START Given data
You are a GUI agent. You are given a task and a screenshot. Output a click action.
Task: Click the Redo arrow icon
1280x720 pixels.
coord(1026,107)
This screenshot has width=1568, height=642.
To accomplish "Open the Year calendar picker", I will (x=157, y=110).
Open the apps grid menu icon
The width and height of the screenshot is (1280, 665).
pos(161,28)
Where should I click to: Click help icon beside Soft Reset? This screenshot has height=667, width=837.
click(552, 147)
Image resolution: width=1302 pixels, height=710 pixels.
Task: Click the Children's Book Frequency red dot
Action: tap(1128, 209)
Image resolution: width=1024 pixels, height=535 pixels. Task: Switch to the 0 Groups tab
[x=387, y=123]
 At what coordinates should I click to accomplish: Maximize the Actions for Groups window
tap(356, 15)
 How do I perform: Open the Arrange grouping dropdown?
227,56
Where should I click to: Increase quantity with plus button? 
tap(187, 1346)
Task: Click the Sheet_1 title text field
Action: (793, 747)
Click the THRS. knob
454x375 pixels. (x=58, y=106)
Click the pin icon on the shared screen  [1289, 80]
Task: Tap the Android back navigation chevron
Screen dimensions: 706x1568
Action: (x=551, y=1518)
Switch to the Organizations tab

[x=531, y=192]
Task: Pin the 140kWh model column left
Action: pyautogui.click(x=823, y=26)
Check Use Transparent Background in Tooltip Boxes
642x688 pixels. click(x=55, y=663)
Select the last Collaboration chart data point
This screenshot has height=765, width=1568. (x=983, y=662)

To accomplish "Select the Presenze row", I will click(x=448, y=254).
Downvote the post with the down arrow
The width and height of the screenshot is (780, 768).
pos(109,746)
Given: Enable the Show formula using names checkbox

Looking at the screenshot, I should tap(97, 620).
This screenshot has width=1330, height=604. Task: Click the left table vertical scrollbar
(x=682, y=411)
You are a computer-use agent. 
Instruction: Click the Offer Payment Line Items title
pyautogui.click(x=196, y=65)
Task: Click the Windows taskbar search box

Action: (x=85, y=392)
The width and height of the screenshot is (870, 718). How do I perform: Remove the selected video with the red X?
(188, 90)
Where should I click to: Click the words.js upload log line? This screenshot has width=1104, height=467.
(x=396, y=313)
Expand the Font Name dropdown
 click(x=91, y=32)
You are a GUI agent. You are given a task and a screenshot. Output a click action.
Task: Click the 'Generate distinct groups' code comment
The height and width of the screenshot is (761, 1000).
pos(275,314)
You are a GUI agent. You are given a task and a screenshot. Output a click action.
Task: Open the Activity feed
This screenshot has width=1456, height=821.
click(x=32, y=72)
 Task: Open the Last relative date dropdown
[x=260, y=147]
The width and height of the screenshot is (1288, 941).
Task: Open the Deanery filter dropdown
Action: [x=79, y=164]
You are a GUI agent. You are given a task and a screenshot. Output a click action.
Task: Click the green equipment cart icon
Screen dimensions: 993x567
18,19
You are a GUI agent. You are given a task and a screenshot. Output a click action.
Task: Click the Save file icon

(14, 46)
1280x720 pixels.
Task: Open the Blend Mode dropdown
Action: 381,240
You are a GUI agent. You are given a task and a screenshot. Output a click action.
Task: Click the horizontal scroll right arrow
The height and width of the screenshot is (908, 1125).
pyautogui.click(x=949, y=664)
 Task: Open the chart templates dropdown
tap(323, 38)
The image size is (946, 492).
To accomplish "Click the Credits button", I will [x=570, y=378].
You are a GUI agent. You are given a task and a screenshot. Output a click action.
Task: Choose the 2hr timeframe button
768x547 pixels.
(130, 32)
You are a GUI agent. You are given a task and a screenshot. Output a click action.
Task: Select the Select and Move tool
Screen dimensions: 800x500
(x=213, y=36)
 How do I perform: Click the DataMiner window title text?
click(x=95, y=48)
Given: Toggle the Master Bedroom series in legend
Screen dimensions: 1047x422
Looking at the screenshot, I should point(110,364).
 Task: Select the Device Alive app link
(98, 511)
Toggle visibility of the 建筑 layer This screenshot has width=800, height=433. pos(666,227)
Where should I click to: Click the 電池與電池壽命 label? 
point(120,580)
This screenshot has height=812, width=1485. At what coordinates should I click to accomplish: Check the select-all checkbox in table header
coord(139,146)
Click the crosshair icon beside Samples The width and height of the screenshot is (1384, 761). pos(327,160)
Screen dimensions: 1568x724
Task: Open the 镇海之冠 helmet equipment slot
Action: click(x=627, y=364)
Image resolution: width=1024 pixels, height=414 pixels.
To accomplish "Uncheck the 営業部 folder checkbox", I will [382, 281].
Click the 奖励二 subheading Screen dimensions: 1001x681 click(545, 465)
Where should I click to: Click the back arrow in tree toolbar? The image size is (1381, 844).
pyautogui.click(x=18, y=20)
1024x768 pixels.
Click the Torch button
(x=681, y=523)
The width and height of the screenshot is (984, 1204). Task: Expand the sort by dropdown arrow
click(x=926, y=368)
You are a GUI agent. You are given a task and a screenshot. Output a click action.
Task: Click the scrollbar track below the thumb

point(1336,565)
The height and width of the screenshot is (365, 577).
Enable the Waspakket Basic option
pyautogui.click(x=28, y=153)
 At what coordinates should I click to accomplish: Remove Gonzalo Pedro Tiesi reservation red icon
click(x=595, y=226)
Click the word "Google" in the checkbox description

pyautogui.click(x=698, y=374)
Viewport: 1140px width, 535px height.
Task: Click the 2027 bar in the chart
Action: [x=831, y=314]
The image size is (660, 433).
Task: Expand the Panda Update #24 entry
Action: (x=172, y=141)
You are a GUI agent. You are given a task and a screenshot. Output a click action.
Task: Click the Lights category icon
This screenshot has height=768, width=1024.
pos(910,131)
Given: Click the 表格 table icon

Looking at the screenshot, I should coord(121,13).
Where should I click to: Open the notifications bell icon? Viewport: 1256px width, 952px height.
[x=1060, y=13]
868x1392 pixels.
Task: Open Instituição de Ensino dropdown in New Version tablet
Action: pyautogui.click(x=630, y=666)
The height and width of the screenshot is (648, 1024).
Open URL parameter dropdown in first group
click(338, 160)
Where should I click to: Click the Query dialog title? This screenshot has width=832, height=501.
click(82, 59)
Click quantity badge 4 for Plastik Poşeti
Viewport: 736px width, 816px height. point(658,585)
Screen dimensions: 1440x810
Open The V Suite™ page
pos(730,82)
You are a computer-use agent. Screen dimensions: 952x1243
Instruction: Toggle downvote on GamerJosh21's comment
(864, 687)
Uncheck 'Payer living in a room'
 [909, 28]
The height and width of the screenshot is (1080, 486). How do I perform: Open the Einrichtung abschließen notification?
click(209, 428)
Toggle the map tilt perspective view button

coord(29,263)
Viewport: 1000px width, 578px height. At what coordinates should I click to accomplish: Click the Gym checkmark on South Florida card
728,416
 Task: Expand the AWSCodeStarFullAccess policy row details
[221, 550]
END Given data
◆ Task directions ◆
All lines in the data above from the one with "Task: Click the 'Generate" through the one with "The image size is (946, 492)." must be repeated exactly, and no others.

◆ Task answer ◆
Task: Click the 'Generate distinct groups' code comment
The height and width of the screenshot is (761, 1000).
pos(275,314)
You are a GUI agent. You are given a task and a screenshot. Output a click action.
Task: Open the Activity feed
This screenshot has width=1456, height=821.
click(x=32, y=72)
 Task: Open the Last relative date dropdown
[x=260, y=147]
The width and height of the screenshot is (1288, 941).
Task: Open the Deanery filter dropdown
Action: [x=79, y=164]
You are a GUI agent. You are given a task and a screenshot. Output a click action.
Task: Click the green equipment cart icon
Screen dimensions: 993x567
18,19
You are a GUI agent. You are given a task and a screenshot. Output a click action.
Task: Click the Save file icon

(14, 46)
1280x720 pixels.
Task: Open the Blend Mode dropdown
Action: 381,240
You are a GUI agent. You are given a task and a screenshot. Output a click action.
Task: Click the horizontal scroll right arrow
The height and width of the screenshot is (908, 1125).
pyautogui.click(x=949, y=664)
 Task: Open the chart templates dropdown
tap(323, 38)
The image size is (946, 492).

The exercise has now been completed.